Już za kilka miesięcy polski ambasador w Pakistanie będzie mógł podróżować bezpiecznie, siedząc wygodnie z pancernej limuzynie. BOR zapłaci za nią około dwóch milionów złotych. Za dużo? - Nie, bo ochrona życia nie ma swojej ceny. Dzięki takiemu samochodowi ambasador Pietrzyk (były ambasador w Iraku, ranny w zamachu) dzisiaj żyje - przekonywał w "Faktach po Faktach" szef Biura gen. Marian Janicki.
Pancerna limuzyna, której wartość generał Janicki szacuje na około 500 tysięcy euro, przeznaczona będzie dla Krzysztofa Dębnickiego, ambasadora Polski w Pakistanie. Szef BOR zdementował informację mediów, że limuzyna od czasu do czasu posłuży także innym politykom - na przykład premierowi, czy prezydentowi - podczas wizyt w innych krajach.

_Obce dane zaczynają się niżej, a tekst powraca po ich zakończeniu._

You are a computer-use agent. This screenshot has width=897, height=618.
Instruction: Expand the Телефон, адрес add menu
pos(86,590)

- Tym samochodem będzie podróżował tylko ambasador Dębnicki. To kraj, który zaprasza do siebie głowę innego państwa, czy szefa tamtejszego rządu, ponosi odpowiedzialność za jego bezpieczeństwo. Tylko USA i Rosjanie transportują do innych krajów swoje samochody. My nie mamy na to funduszy - zaznaczał szef Biura Ochrony Rządu.
Życie bezcenne
Generał przyznał, że chęć zakupu maszyny BOR zadeklarował "w momencie, gdy Biuro zgłosiło gotowość objęcia ochroną ambasadora w Pakistanie". - Wpływ na naszą decyzję miała także śmierć naszego inżyniera w Pakistanie - przyznał Janicki. Pieniądze na zakup już są gromadzone. Część da BOR ze swojej kasy (800 tys.), drugą część rząd z rezerwy ogólnej.

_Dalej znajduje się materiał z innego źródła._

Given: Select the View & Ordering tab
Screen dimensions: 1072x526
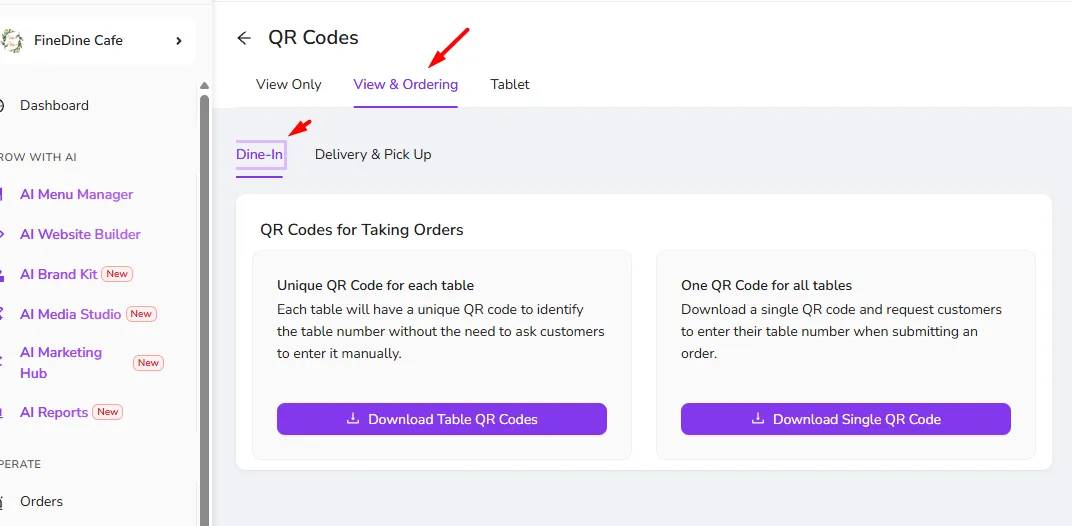Looking at the screenshot, I should [405, 84].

Czy dwa miliony złotych to nie za dużo? Według generała Janickiego nie, bo "ochrona życia nie ma ceny". - Pan ambasador Pietrzyk żyje dzisiaj właśnie dzięki ochronie funkcjonariuszy BOR i pancernemu samochodowi - argumentował. 3 października 2007 roku były polski ambasador w Iraku został ciężko ranny w zamachu na ulicach Bagdadu.
Ale o tym, w jakie zabezpieczenia będzie wyposażona limuzyna, szef BOR-u mówić nie chciał, zasłaniając się tajemnicą. - Samochód będzie gwarantował bezpieczeństwo i myślę, że trafi do nas szybciej niż za kilka miesięcy - zapewniał gen. Janicki.

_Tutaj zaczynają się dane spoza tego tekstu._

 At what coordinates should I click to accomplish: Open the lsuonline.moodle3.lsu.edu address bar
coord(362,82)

Wybuch granatu to błahostka
To najwyższy standard bezpieczeństwa. Pasażer takiego auta przetrwa bez szwanku nawet wybuch granatu czy miny przeciwpiechotnej. Jerzy Dziewulski, b. szef ochrony Aleksandra Kwaśniewskiego
Jak napisał "Dziennik", przy zakupie pancernej limuzyny pod uwagę brane są dwie marki: mercedes i BMW. - Uznaliśmy, że na bezpieczeństwie najważniejszych osób w państwie nie można oszczędzać - mówił gazecie anonimowy przedstawiciel MSWiA.
Za pieniądze przeznaczone na zakup limuzyny można kupić pojazd opancerzony jak na wojnę. - To najwyższy standard bezpieczeństwa (B6). Pasażer takiego auta przetrwa bez szwanku nawet wybuch granatu czy miny przeciwpiechotnej - zapewnia Jerzy Dziewulski, szef ochrony prezydenta Aleksandra Kwaśniewskiego.
Według informacji "Dziennika" nie tylko opancerzeniem zadziwiać ma nowy samochód, ale i mocą. Przy wadze około pięciu ton osiągnie w kilka sekund prędkość 100 km/h. Generał Janicki w "Faktach po Faktach" zaprzeczył jednak tej informacji, bo nie "moc" silnika jest tutaj ważna, ale jakość wykonania.
Trudno jednak spodziewać się by w samochodzie znalazło się zabezpieczenie, z którego słynie pancerny cadillak Baracka Obamy. Limuzyna amerykańskiego prezydenta ma rozpylacz gazu łzawiącego i specjalny pojemnik z krwią, na wypadek, gdyby głowa państwa została ranna.